Police The Police was the largest page with nearly 2 million followers before it was taken down by Facebook and its founder is now concerned about how the lack of resources will impact police accountability efforts.
“Local media doesn’t have any incentive to try to cover those types of stories because they’re actually friendly with their local police departments. If the police start to feel betrayed by their local media, then they’ll be less likely to actually share information,” Bassler said.
But without the pages dedicated to police accountability, we wouldn’t hear stories about people like Roderick Talley…
Talley’s front door was blown off of its hinges and his apartment was raided by a SWAT team over false information from an informant who claimed Talley purchased cocaine from him. The only problem was that Talley had recorded everything with his home security system. His footage included a visit from the informant who rang the doorbell and then left without selling any drugs, followed by an undercover officer who came by to confirm the location.
“No one would listen to him. He tried to get his story to local media, and everything and this guy is an American hero,” saidMatt Savoy, co-founder of The Free Thought Project. “None of these cops were held accountable. So now, if we suppress that even more so, like what Facebook and Twitter is doing with us, and these videos aren’t allowed to be seen, then what’s the result of that?”
There is also concern that by stifling major police accountability pages, Facebook is helping to protect corrupt officers and departments.

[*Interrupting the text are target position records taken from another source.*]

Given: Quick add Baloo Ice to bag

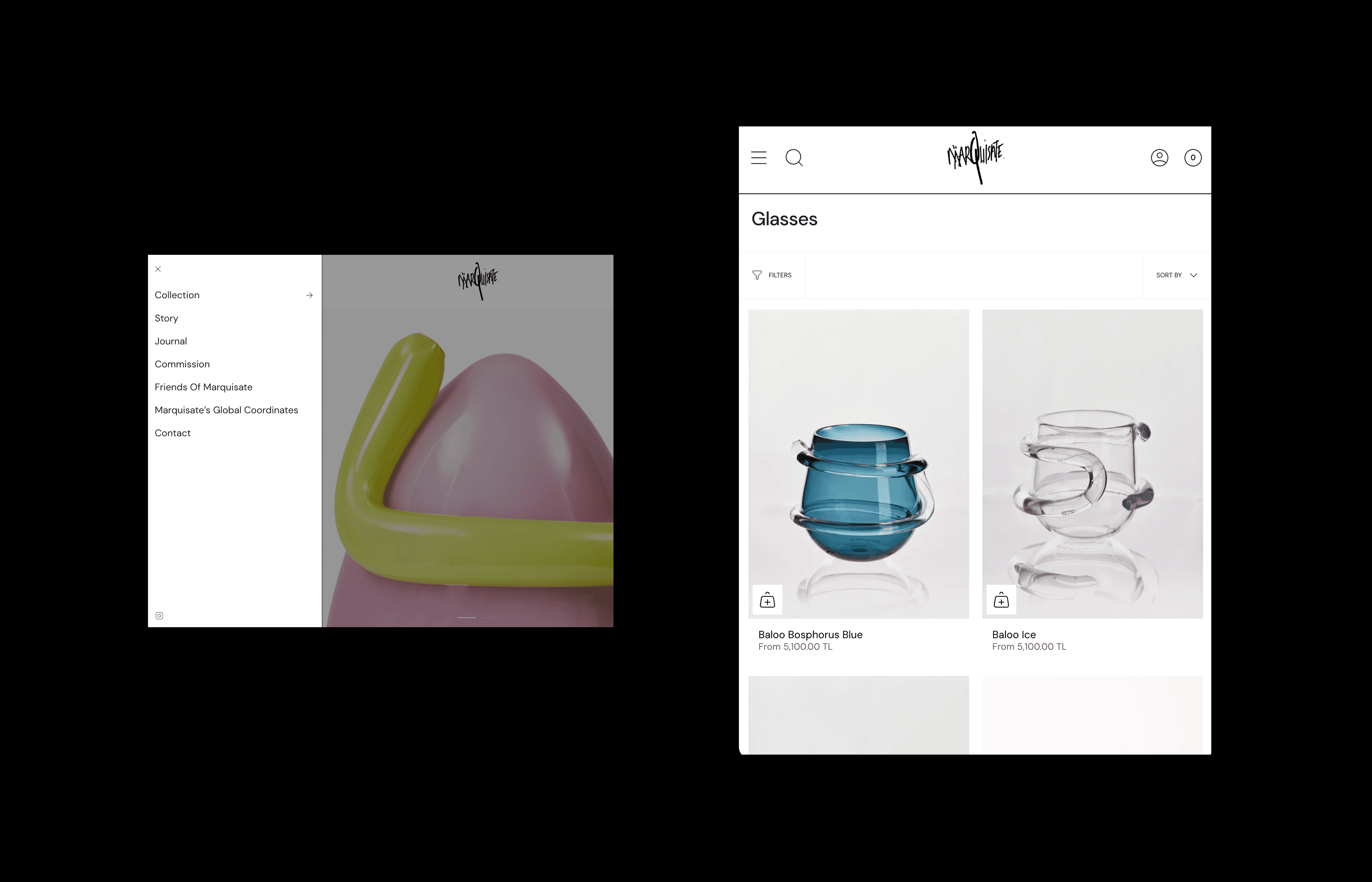Looking at the screenshot, I should pos(1001,600).
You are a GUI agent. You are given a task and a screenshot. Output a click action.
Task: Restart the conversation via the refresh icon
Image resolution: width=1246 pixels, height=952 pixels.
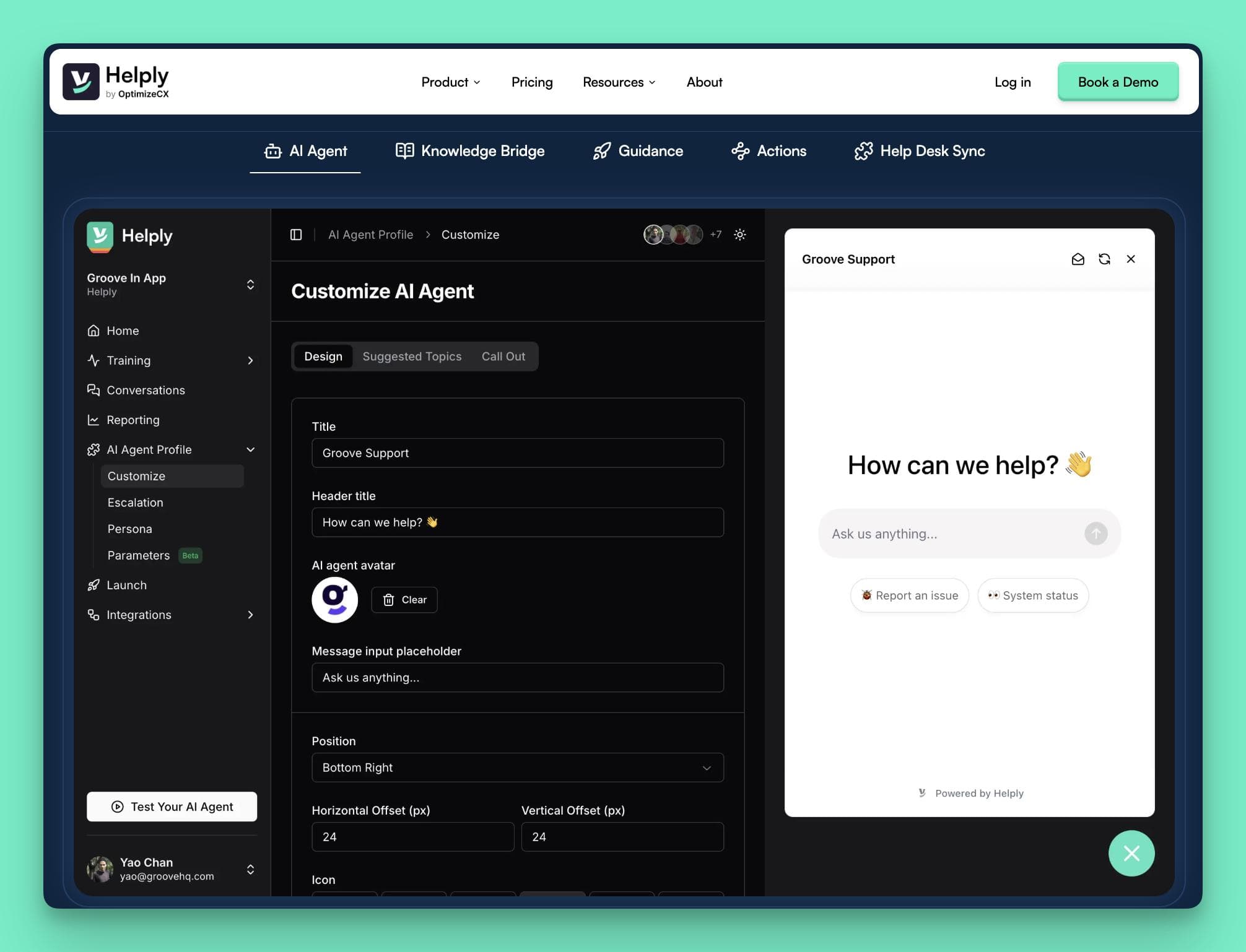coord(1105,259)
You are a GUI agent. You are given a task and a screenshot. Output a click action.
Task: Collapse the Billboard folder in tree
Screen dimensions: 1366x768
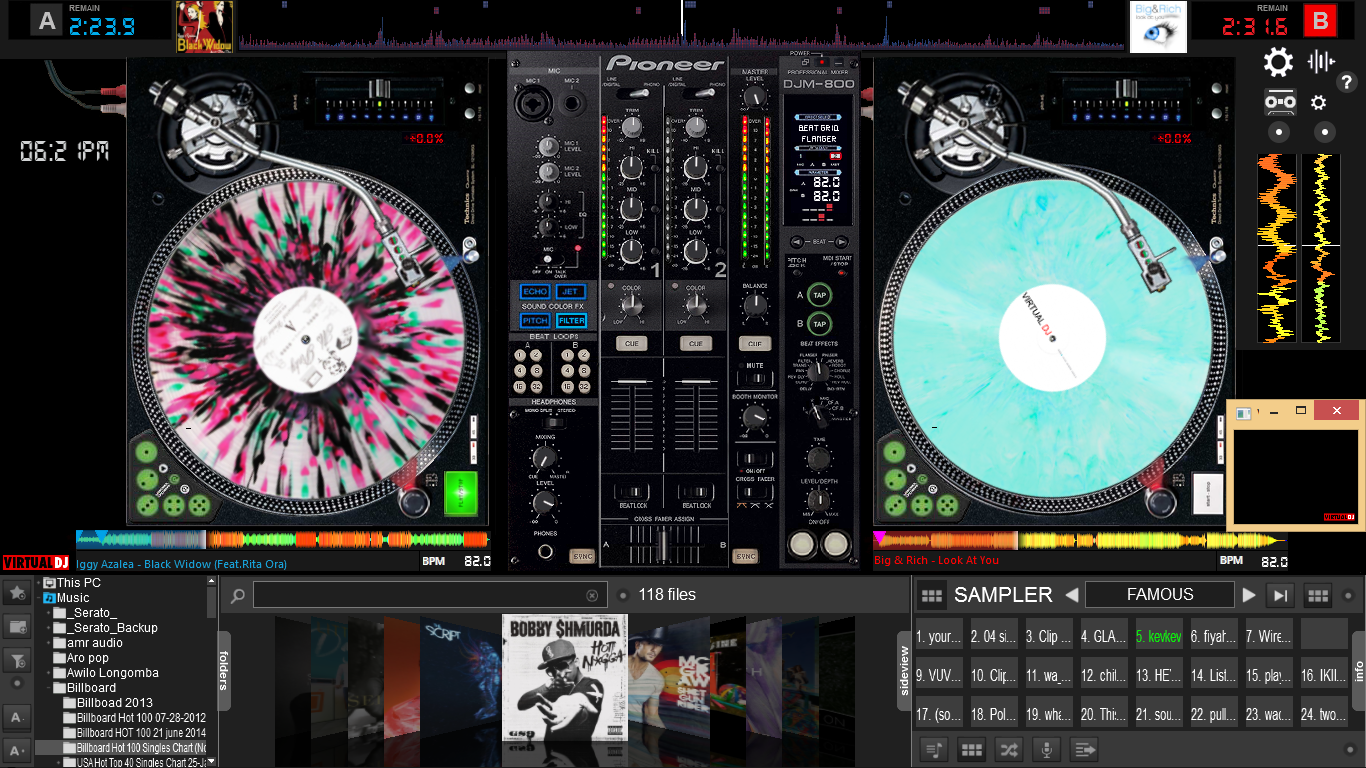49,688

“When the mainstream media, or the social media censors that, then it highlights the coordination between the mainstream media and the social media and the state,” said Ford Fischer, founder of News2Share.
In addition to targeting pages that share footage of police encounters from citizens, Facebook is also censoring pages like News2Share, which live-streams protests and arrests.

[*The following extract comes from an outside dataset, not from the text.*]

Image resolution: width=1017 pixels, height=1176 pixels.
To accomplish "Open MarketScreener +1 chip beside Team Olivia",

“Having that raw footage where you’re able to see the officer’s badge number and that kind of information that they’re going to make as difficult as possible for people to see if you trust them to just release it on their own,” Fischer said.
But the journalists and activists behind the police accountability effort refused to give up.
“It’s probably more important than ever to have independent media because with every tyrannical regime throughout history, one of the first things they want to do is to get rid of independent voices and independent press,” said Derrick Broze, founder of The Conscious Resistance.